Problem to solve:
With pictures omitted, transcribe exactly the lines from the one containing "Task: Select Not" to the end of the records below.

Pixel coordinate grounding data:
..........

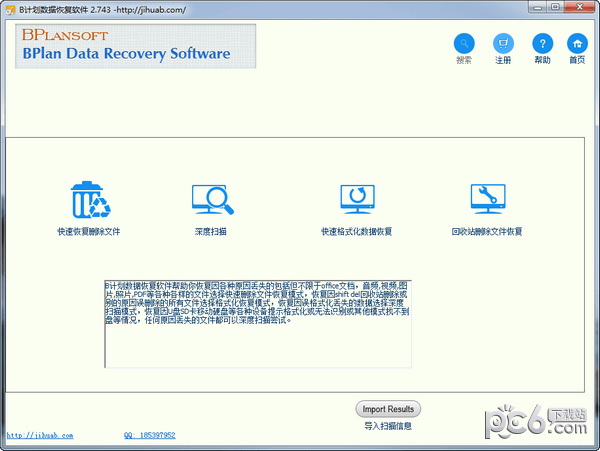Click the QQ: 185397952 contact link

[150, 435]
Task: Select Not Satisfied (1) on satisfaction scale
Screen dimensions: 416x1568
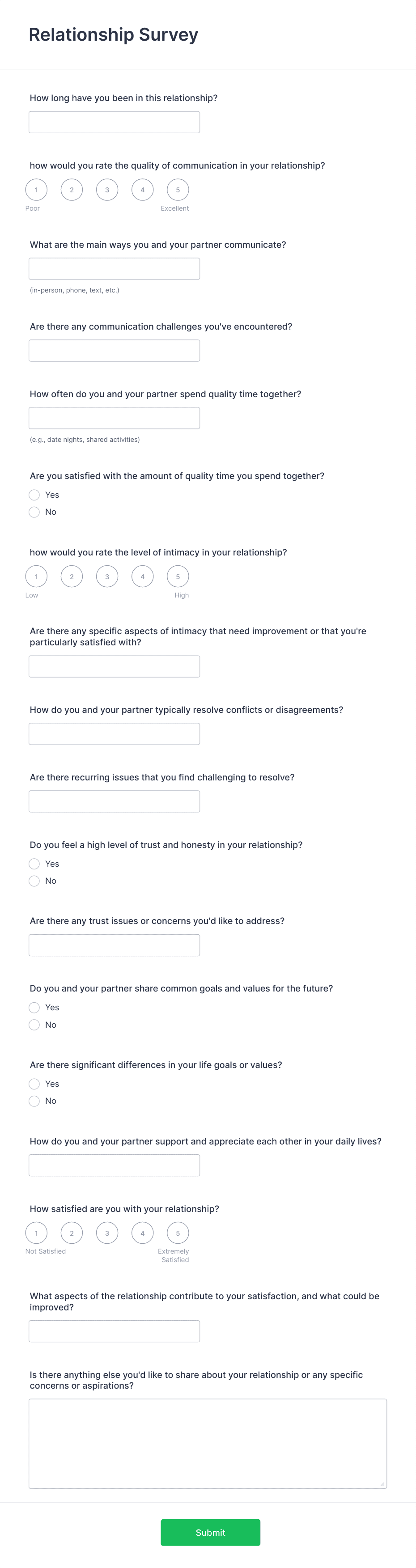Action: (36, 1233)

..........

Problem solution:
Task: Select Not Satisfied (1) on satisfaction scale
Screen dimensions: 416x1568
Action: (36, 1233)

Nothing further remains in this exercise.